Lors de la présentation du projet de nouveau stade porté par le FC Nantes, Johanna Rolland (ndlr : Maire de Nantes et Président de Nantes Métropole) a affirmé qu’« en 2017, ce n’est plus à une collectivité locale de financer un grand projet de stade ». Cette affirmation traduit-elle une volonté générale en France de désengagement des collectivités locales des grands complexes sportifs ?

Oui et non. En France, il existe un paradoxe chez les élus locaux, et les responsables politiques plus largement.

D’un côté, l’argent public se fait rare et l’aide au football professionnel apparaît de moins en moins légitime aux yeux de la population, en dehors de quelques supporteurs à qui cela ne pose aucun problème qu’une ville finance un stade à perte pendant que le club achète à grands frais des joueurs.

D’un autre côté, de très nombreux élus restent très attachés au couple stade-club en tant que symbole de leur territoire et voient dans l’investissement public une manière comme une autre de financer du lien social et d’avoir un pied dans le club pour profiter de son image et discuter légitimement avec lui.

Les projets de stades financés à 100% par des fonds privés se multiplient en Europe (Everton FC, Tottenham, FC Nantes…). Cette tendance est-elle le reflet d’une vraie volonté des clubs de se passer de financements publics ou est-elle la conséquence du désengagement progressif des collectivités partout en Europe ?

Là encore, la réponse est très nuancée. En 2014, les travaux de la commission Glavany avaient mis en lumière le peu d’empressement du football professionnel français à investir dans ses propres infrastructures. Ce que veulent les clubs, c’est avoir le contrôle sur la gestion du stade, son aménagement en termes de loges, pouvoir développer séminaires ou visites pour générer des revenus, mettre en place un accord de naming qui lui rapporte… Ce n’est donc pas tant la propriété en tant que telle qui les attire mais les possibilités commerciales que cette propriété peut générer.

Vous citez également le cas de clubs anglais : outre-Manche, les clubs construisent leurs propres stades depuis la fin du XIXe siècle, la culture y est tout à fait différente.
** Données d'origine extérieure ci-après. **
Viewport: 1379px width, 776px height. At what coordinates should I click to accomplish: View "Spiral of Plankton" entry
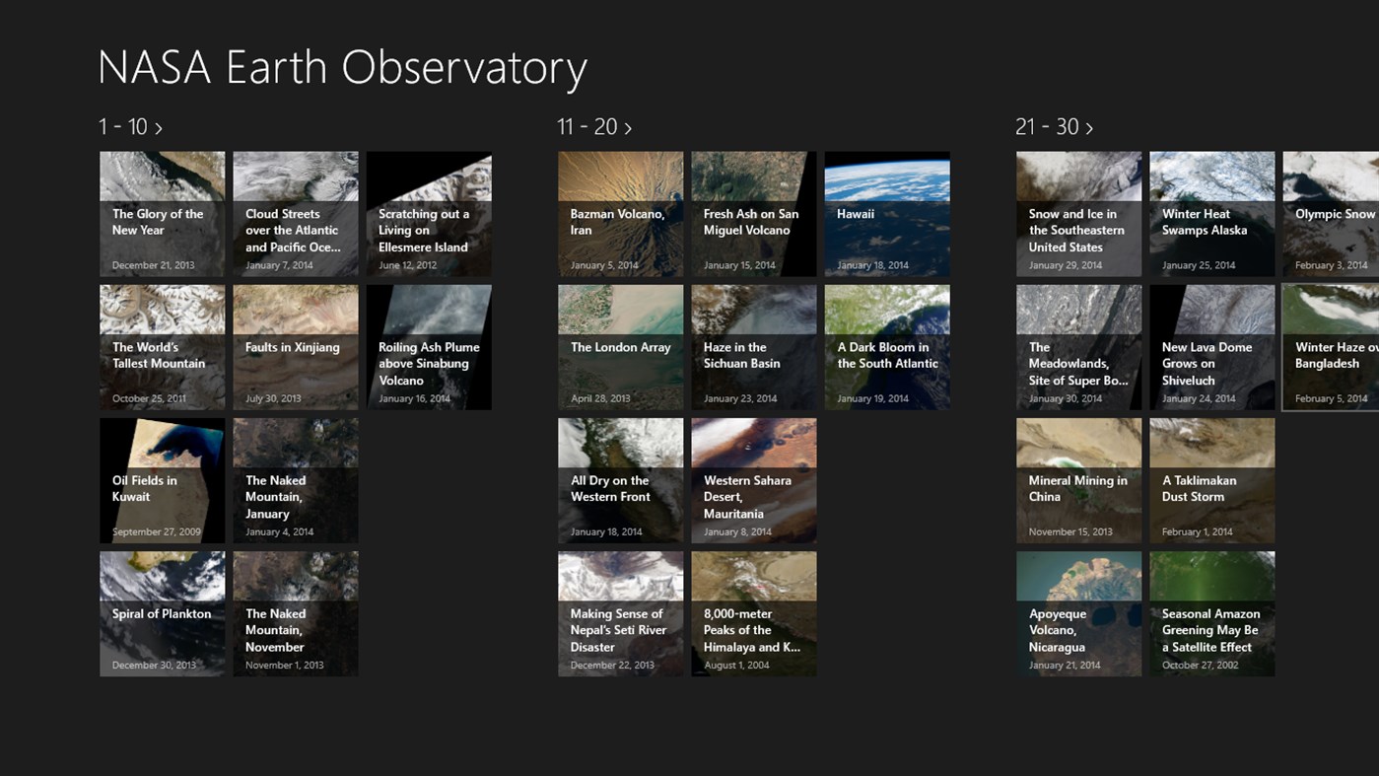pyautogui.click(x=162, y=613)
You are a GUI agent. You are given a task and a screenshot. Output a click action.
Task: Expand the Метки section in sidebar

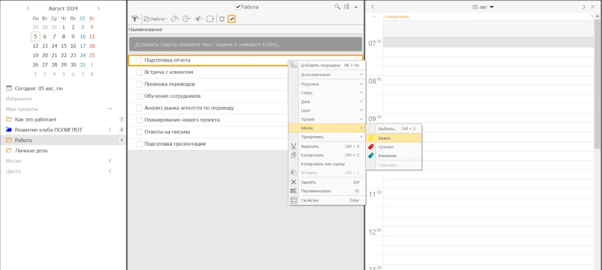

Pour ce qui est du désengagement des collectivités, comme je l’ai dit plus haut, il n’est que relatif. Ces dernières années, les collectivités ont continué à financer des stades à des hauteurs importantes, quitte à responsabiliser un peu plus les clubs, comme c’est le cas à Bordeaux où le propriétaire des Girondins s’est engagé à long terme dans une participation financière.

Mais on voit qu’à Marseille, la ville a eu le plus grand mal à augmenter le loyer du stade payé par l’OM, quand bien même le montant finalement retenu demeure très loin de ce que la Cour régionale des comptes demandait à la mairie pour satisfaire à ses obligations.

La loi Braillard votée au mois de mars dernier permet désormais aux collectivités de fournir une garantie d’emprunt aux clubs cherchant à mener des projets de modernisation/construction/achat de stade. L’objectif de cette mesure est d’encourager les acteurs privés à devenir propriétaires de leurs outils. Mais une telle loi ne va-t-elle pas créer un effet inverse ? Ne va-t-elle pas réimpliquer financièrement les collectivités dans les projets de stade ?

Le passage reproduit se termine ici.